Valéri est homosexuel. Il vit à Moscou et se souvient des jours qui ont suivi la décision de la Cour suprême russe de bannir ce qu'elle a qualifié de "mouvement LGBT international".
"J'étais dehors, habillé de mon manteau de fourrure. Je portais des couleurs assez vives, et j'avais l'impression que les passants réagissaient plus fortement que d'habitude. Quelqu'un m'a poussé avec son épaule. Je lui ai dit que je pensais qu'il y avait assez d'espace pour tout le monde. Le type était très agressif, il s'est mis à me crier dessus", raconte cet employé de théâtre au micro du 19h30.
Valéri a fait le choix de témoigner anonymement car aujourd'hui en Russie afficher son homosexualité peut mener à la prison.
Sous l'impulsion de l'Eglise orthodoxe russe et de Vladimir Poutine qui assimile les droits LGBT à de la "décadence occidentale", la croisade ultra-conservatrice de la Russie se durcit. Après l'interdiction de la dite "propagande LGBT" en 2022, la Cour suprême russe va cette fois plus loin en reconnaissant comme "extrémiste" le "mouvement international LGBT".
"L'homophobie est plus libre désormais"
"On a l'impression que c'est une loi inventée de toutes pièces dans le but d'infliger des amendes ou mettre des gens en prison sans raison. Le champ d'application de cette loi est très vague. Ce qui me fait vraiment peur, c'est que l'homophobie est plus libre désormais", poursuit Valéri.
Tension et incertitude sont devenues le lot quotidien des personnes homosexuelles et transgenres en Russie.
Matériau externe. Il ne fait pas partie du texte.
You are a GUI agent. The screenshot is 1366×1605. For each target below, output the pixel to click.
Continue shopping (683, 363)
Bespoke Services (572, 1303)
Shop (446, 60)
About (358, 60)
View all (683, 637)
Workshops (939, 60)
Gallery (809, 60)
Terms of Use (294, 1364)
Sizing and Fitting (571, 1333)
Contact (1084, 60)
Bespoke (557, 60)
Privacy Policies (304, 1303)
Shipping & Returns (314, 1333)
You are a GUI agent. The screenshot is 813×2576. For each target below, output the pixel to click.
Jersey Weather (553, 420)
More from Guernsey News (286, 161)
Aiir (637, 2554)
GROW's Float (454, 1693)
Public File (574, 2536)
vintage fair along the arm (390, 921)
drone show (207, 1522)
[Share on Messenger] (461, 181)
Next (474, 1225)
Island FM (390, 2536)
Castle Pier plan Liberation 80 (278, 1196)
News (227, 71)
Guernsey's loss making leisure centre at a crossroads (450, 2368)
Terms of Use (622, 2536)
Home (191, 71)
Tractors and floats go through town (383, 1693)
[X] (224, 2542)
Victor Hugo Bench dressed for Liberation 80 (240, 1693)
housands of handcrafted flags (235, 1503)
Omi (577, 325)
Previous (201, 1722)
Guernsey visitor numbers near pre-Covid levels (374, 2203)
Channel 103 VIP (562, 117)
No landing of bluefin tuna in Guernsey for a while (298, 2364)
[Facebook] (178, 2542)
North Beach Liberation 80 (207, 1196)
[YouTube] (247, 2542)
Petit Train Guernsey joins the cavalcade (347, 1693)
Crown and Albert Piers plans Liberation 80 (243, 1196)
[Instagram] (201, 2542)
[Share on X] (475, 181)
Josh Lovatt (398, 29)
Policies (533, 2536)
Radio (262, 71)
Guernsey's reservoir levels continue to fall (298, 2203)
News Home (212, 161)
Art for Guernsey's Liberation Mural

Certaines ont d'ailleurs décidé de quitter le pays, c'est le cas du compagnon de Nikita, juriste dans la capitale russe.
"J'ai supprimé mon compte sur le réseau social russe. Et sur Instagram, j'ai supprimé quelques posts avec des symboles de l'arc-en-ciel. Les gens commencent à se demander: peut-on faire un coming-out ou pas?", déplore Nikita. "Les peurs font boule de neige, elles s'accumulent. Et les gens vont se cacher."
Discrétion et dissimulation sont devenues une stratégie de survie pour les Russes en marge d'une société de plus en plus dominée par le conformisme, la peur et la délation.
Laurent Burkhalter/fgn
Une décision judiciaire source de grande angoisse pour la communauté LGBT
La décision de justice qui entre en vigueur mercredi 10 janvier en Russie est source de grande angoisse pour la communauté LGBT. Les audiences ayant été classées secrètes on ne sait pas encore ce qui sera considéré, dans la pratique, comme extrémiste et donc passible de 10 ans de prison.
"Rien que parler des questions LGBT de manière non négative, ou porter le symbole arc-en-ciel, ça pourrait être de l’extrémisme. Si quelqu’un est soupçonné d’appartenir à la communauté LGBT, même s’il n’en fait pas partie, sur cette base, il pourrait se retrouver en prison. Les organisations de défenses des droits LGBT qui menaient encore un travail de manière ouverte en Russie ont fermé dans la précipitation. Les équipes sont parties. Un travail souterrain continuera d’être mené, mais il s’agit d’un très grand risque", explique Evelina Chayka, activiste au sein de l’association Equal PostOst, mercredi dans La Matinale.
En décembre, des descentes policières ont eu lieu dans plusieurs clubs LGBT de la capitale, les données des clients ont été enregistrées par les forces de l’ordre.
"Les parents d’une personne trans ont déclaré à la police que leur enfant était extrémiste, elle a été emmenée au poste. Nous avons pu envoyer un avocat pour qu’elle soit libérée. Nous l’avons aidée à quitter la Russie le soir-même", poursuit Evelina Chayka. L'activiste dit recevoir un très grand nombre de demandes d’aide des personnes LGBT encore en Russie.